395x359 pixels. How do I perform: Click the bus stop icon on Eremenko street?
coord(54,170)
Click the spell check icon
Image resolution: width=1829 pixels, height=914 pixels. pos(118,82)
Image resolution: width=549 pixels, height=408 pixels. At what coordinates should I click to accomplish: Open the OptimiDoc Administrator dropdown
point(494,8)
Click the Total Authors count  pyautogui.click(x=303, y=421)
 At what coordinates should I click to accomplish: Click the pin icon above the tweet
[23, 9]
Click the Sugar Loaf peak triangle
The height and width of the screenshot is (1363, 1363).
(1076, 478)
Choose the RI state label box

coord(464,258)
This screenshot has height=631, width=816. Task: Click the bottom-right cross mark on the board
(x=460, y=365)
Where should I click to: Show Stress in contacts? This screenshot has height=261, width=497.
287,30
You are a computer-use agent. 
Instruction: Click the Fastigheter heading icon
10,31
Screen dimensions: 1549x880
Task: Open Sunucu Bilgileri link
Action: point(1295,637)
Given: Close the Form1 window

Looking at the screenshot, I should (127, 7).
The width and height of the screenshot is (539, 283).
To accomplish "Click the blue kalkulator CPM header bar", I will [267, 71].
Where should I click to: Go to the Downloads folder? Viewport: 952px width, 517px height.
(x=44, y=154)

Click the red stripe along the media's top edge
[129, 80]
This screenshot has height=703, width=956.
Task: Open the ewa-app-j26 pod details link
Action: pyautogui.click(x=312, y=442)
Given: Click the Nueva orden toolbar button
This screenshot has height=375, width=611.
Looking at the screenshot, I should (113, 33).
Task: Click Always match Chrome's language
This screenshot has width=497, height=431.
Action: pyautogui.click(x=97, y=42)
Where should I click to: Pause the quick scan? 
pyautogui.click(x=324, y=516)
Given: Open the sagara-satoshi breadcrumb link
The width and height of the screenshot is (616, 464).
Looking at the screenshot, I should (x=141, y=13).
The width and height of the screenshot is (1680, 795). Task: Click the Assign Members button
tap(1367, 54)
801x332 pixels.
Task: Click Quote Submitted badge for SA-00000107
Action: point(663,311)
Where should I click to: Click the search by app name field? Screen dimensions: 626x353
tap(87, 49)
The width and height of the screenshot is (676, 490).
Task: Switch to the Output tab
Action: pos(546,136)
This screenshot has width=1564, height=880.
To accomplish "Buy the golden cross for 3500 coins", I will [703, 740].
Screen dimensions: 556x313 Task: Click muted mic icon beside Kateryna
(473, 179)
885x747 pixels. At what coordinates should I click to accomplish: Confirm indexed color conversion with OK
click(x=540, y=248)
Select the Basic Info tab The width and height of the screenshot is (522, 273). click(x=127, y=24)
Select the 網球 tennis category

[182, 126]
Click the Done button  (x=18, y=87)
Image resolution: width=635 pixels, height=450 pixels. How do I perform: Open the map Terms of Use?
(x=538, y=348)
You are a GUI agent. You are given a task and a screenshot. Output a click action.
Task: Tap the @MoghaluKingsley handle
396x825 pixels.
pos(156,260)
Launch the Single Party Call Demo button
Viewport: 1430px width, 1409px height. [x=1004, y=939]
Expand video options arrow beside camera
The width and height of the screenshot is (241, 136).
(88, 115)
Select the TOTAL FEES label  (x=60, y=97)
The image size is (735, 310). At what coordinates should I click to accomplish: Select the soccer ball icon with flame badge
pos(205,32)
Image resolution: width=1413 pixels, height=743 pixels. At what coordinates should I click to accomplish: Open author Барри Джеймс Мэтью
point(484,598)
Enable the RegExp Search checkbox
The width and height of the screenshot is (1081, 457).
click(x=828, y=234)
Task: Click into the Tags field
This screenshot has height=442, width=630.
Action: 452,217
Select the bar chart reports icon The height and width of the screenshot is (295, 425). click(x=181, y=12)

* [WORK REQUEST] Repeat all of the data exactly. Include every line.

* [RESULT OF THE TASK]
395x359 pixels. How do I perform: Click the bus stop icon on Eremenko street?
coord(54,170)
Click the spell check icon
Image resolution: width=1829 pixels, height=914 pixels. pos(118,82)
Image resolution: width=549 pixels, height=408 pixels. At what coordinates should I click to accomplish: Open the OptimiDoc Administrator dropdown
point(494,8)
Click the Total Authors count  pyautogui.click(x=303, y=421)
 At what coordinates should I click to accomplish: Click the pin icon above the tweet
[23, 9]
Click the Sugar Loaf peak triangle
The height and width of the screenshot is (1363, 1363).
(1076, 478)
Choose the RI state label box

coord(464,258)
This screenshot has height=631, width=816. Task: Click the bottom-right cross mark on the board
(x=460, y=365)
Where should I click to: Show Stress in contacts? This screenshot has height=261, width=497.
287,30
You are a computer-use agent. 
Instruction: Click the Fastigheter heading icon
10,31
Screen dimensions: 1549x880
Task: Open Sunucu Bilgileri link
Action: point(1295,637)
Given: Close the Form1 window

Looking at the screenshot, I should (127, 7).
The width and height of the screenshot is (539, 283).
To accomplish "Click the blue kalkulator CPM header bar", I will [267, 71].
Where should I click to: Go to the Downloads folder? Viewport: 952px width, 517px height.
(x=44, y=154)

Click the red stripe along the media's top edge
[129, 80]
This screenshot has height=703, width=956.
Task: Open the ewa-app-j26 pod details link
Action: pyautogui.click(x=312, y=442)
Given: Click the Nueva orden toolbar button
This screenshot has height=375, width=611.
Looking at the screenshot, I should (113, 33).
Task: Click Always match Chrome's language
This screenshot has width=497, height=431.
Action: pyautogui.click(x=97, y=42)
Where should I click to: Pause the quick scan? 
pyautogui.click(x=324, y=516)
Given: Open the sagara-satoshi breadcrumb link
The width and height of the screenshot is (616, 464).
Looking at the screenshot, I should (x=141, y=13).
The width and height of the screenshot is (1680, 795). Task: Click the Assign Members button
tap(1367, 54)
801x332 pixels.
Task: Click Quote Submitted badge for SA-00000107
Action: point(663,311)
Where should I click to: Click the search by app name field? Screen dimensions: 626x353
tap(87, 49)
The width and height of the screenshot is (676, 490).
Task: Switch to the Output tab
Action: pos(546,136)
This screenshot has width=1564, height=880.
To accomplish "Buy the golden cross for 3500 coins", I will [703, 740].
Screen dimensions: 556x313 Task: Click muted mic icon beside Kateryna
(473, 179)
885x747 pixels. At what coordinates should I click to accomplish: Confirm indexed color conversion with OK
click(x=540, y=248)
Select the Basic Info tab The width and height of the screenshot is (522, 273). click(x=127, y=24)
Select the 網球 tennis category

[182, 126]
Click the Done button  (x=18, y=87)
Image resolution: width=635 pixels, height=450 pixels. How do I perform: Open the map Terms of Use?
(x=538, y=348)
You are a GUI agent. You are given a task and a screenshot. Output a click action.
Task: Tap the @MoghaluKingsley handle
396x825 pixels.
pos(156,260)
Launch the Single Party Call Demo button
Viewport: 1430px width, 1409px height. [x=1004, y=939]
Expand video options arrow beside camera
The width and height of the screenshot is (241, 136).
(88, 115)
Select the TOTAL FEES label  (x=60, y=97)
The image size is (735, 310). At what coordinates should I click to accomplish: Select the soccer ball icon with flame badge
pos(205,32)
Image resolution: width=1413 pixels, height=743 pixels. At what coordinates should I click to accomplish: Open author Барри Джеймс Мэтью
point(484,598)
Enable the RegExp Search checkbox
The width and height of the screenshot is (1081, 457).
click(x=828, y=234)
Task: Click into the Tags field
This screenshot has height=442, width=630.
Action: 452,217
Select the bar chart reports icon The height and width of the screenshot is (295, 425). click(x=181, y=12)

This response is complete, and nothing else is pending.